The results obtained are not consistent with the research results presented in [8]. The authors of this work presented results showing a greater dynamics of the increase in water content in cellulosic materials impregnated with ester liquids. The discrepancies in the dynamics of the increase in water content may result from the fact that the ageing conditions were different in both cases. These differences include different initial moisture levels, different weight ratios of cellulosic material to liquid, and different ageing temperatures. Furthermore, the results of the water content of the cellulosic materials presented in [8] were determined using the DFR (Dielectric Frequency Response) method, while the test results presented in this article were determined based on the Karl Fischer standardised method. In the case of the DFR method, the obtained results could have been influenced by polar insulation decomposition products, as indicated by the high value of the neutralisation value of the natural ester [8].
# # # # # # #
Written exercise A: In the passage on water content in cellulosic materials, why might the DFR method have affected the water content results reported in [8]?

Entries on where items appear:
# # # # # # #
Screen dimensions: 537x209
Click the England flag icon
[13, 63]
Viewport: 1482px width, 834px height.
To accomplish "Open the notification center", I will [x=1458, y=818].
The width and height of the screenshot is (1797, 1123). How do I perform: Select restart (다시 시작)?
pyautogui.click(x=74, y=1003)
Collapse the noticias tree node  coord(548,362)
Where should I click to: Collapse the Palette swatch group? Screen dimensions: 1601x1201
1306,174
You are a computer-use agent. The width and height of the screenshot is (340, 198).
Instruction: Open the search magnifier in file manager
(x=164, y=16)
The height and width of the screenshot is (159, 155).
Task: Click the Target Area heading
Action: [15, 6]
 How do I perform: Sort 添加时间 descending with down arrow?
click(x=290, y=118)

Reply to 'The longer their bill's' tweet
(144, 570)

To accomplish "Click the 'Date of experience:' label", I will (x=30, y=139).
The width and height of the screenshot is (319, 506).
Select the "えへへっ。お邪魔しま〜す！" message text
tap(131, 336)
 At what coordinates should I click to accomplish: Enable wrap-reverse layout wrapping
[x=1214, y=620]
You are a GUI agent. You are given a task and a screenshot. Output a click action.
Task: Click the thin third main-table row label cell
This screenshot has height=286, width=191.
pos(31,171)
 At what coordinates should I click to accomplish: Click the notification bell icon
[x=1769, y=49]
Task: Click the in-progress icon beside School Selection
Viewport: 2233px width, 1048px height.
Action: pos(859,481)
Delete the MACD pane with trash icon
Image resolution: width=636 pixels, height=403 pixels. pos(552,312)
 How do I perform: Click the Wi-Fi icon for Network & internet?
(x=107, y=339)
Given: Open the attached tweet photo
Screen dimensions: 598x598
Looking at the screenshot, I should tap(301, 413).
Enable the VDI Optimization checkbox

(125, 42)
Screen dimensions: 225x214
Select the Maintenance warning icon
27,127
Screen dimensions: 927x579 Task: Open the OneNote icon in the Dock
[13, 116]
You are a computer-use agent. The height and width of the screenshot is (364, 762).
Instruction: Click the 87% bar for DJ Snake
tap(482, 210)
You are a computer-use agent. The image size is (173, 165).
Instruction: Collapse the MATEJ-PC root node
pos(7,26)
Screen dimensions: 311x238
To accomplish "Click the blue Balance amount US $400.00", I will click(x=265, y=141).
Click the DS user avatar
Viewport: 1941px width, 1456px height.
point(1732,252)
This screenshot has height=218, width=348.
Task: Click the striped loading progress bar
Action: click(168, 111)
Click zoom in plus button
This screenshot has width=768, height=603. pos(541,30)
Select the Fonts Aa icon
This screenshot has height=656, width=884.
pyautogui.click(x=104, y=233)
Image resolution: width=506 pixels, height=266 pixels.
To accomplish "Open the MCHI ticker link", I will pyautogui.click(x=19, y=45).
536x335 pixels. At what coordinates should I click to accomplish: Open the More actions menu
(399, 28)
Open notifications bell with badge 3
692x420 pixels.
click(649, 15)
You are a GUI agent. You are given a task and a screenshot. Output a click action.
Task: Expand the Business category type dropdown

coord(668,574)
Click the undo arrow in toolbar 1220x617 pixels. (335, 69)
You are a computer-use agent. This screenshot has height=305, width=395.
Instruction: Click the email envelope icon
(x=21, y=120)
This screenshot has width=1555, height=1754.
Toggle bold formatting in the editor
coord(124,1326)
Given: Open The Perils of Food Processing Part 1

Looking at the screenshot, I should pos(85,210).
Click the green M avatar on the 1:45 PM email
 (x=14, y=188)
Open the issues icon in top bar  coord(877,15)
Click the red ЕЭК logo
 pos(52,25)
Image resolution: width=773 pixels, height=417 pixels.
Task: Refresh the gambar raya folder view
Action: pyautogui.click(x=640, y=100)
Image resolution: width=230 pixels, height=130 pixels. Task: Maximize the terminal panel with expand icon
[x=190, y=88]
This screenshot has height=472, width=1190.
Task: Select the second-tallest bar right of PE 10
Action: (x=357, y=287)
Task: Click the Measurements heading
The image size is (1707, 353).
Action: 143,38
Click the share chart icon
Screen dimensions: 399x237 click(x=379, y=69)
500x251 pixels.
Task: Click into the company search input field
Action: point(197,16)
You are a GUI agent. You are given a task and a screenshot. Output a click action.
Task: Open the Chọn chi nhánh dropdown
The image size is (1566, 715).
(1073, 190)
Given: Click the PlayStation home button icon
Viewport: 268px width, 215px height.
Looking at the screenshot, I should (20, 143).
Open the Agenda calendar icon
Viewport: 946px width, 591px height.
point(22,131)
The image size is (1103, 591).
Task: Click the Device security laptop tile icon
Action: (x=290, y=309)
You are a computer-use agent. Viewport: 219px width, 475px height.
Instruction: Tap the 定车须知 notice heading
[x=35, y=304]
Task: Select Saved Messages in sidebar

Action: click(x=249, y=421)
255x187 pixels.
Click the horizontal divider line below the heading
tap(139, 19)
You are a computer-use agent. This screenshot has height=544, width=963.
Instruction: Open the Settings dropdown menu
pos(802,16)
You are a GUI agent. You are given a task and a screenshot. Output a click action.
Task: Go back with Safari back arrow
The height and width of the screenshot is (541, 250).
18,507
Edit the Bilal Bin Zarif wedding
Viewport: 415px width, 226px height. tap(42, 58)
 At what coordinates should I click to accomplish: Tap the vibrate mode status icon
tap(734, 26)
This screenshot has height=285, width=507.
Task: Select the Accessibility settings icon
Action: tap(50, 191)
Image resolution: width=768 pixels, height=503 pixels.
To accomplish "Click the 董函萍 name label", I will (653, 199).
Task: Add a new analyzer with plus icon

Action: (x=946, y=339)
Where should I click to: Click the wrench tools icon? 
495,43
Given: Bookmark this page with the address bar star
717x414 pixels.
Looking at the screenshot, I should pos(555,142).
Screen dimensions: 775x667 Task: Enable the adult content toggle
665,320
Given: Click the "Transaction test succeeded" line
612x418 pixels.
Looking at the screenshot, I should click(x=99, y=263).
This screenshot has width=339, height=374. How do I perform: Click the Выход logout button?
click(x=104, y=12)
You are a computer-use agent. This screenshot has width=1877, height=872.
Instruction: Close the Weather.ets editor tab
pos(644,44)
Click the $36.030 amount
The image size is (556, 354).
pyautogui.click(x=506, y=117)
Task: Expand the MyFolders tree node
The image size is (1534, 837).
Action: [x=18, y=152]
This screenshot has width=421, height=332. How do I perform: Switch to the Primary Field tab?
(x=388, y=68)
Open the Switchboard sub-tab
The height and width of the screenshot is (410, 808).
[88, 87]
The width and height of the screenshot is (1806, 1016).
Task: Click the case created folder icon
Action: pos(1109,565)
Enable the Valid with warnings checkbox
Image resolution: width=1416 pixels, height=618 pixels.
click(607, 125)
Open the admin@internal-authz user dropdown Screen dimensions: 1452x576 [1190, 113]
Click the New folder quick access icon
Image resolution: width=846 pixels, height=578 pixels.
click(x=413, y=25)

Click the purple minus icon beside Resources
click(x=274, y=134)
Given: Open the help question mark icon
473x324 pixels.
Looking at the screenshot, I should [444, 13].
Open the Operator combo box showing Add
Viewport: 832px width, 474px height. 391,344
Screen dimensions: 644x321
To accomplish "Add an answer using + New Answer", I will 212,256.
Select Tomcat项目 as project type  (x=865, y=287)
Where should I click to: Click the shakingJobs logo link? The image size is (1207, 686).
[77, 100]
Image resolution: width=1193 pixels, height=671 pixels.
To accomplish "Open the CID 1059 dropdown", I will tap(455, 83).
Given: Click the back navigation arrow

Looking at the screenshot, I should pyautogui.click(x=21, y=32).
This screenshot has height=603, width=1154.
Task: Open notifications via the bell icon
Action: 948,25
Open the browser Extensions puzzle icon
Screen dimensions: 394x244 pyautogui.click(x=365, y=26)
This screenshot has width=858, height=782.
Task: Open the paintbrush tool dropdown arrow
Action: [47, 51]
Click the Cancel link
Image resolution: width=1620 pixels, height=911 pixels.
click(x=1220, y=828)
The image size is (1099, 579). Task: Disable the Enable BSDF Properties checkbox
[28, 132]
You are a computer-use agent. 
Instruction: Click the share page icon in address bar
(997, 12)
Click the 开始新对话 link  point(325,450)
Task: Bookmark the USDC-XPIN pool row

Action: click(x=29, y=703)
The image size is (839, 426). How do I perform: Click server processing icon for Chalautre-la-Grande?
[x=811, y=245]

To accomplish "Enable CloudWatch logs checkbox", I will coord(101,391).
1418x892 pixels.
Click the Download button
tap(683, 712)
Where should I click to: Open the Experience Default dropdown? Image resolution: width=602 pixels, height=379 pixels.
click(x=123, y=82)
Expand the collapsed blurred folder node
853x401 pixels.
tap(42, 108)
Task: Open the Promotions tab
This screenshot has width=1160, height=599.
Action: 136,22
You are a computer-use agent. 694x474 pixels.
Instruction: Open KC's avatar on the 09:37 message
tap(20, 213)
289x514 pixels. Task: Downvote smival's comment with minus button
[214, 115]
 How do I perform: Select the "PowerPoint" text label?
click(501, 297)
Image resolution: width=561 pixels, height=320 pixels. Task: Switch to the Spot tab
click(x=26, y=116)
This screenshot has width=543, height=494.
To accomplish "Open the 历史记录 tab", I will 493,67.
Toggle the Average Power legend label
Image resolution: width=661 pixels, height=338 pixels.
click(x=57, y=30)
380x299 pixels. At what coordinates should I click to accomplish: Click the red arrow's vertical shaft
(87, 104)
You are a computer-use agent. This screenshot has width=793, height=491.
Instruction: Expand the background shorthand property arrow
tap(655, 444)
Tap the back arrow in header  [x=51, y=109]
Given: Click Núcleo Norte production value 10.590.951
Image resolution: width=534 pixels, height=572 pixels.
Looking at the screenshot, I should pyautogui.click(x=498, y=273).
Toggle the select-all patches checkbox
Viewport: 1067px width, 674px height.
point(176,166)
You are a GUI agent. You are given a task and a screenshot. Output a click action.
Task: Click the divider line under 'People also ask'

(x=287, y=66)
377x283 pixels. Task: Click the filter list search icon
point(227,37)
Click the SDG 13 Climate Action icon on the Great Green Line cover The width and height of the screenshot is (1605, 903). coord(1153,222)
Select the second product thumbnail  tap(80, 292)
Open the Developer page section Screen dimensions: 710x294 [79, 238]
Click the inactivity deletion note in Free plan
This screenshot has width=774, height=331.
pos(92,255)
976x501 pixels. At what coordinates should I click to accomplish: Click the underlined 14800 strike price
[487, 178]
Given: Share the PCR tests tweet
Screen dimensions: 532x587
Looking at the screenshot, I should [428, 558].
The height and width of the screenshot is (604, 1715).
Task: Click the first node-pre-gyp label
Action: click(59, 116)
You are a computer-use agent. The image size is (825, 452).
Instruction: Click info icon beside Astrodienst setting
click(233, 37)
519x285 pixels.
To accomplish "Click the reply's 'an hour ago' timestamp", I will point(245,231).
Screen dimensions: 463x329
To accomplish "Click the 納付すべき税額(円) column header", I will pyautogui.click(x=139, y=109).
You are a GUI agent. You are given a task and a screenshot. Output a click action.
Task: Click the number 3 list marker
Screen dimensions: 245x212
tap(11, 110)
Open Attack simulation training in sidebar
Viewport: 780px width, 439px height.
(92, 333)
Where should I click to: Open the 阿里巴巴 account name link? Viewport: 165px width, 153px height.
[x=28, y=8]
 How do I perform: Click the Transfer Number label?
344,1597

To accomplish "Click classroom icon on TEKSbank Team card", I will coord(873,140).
# # # # # # #
Written exercise B: From the records, copy out the lines starting at the line with "You are a computer-use agent. The height" up to and including the line with "will click(x=265, y=141).", unchanged.

Written solution A: The DFR results could have been influenced by polar insulation decomposition products. The high neutralisation value of the natural ester indicates their presence.

Written solution B:
You are a computer-use agent. The height and width of the screenshot is (364, 762).
Instruction: Click the 87% bar for DJ Snake
tap(482, 210)
You are a computer-use agent. The image size is (173, 165).
Instruction: Collapse the MATEJ-PC root node
pos(7,26)
Screen dimensions: 311x238
To accomplish "Click the blue Balance amount US $400.00", I will click(x=265, y=141).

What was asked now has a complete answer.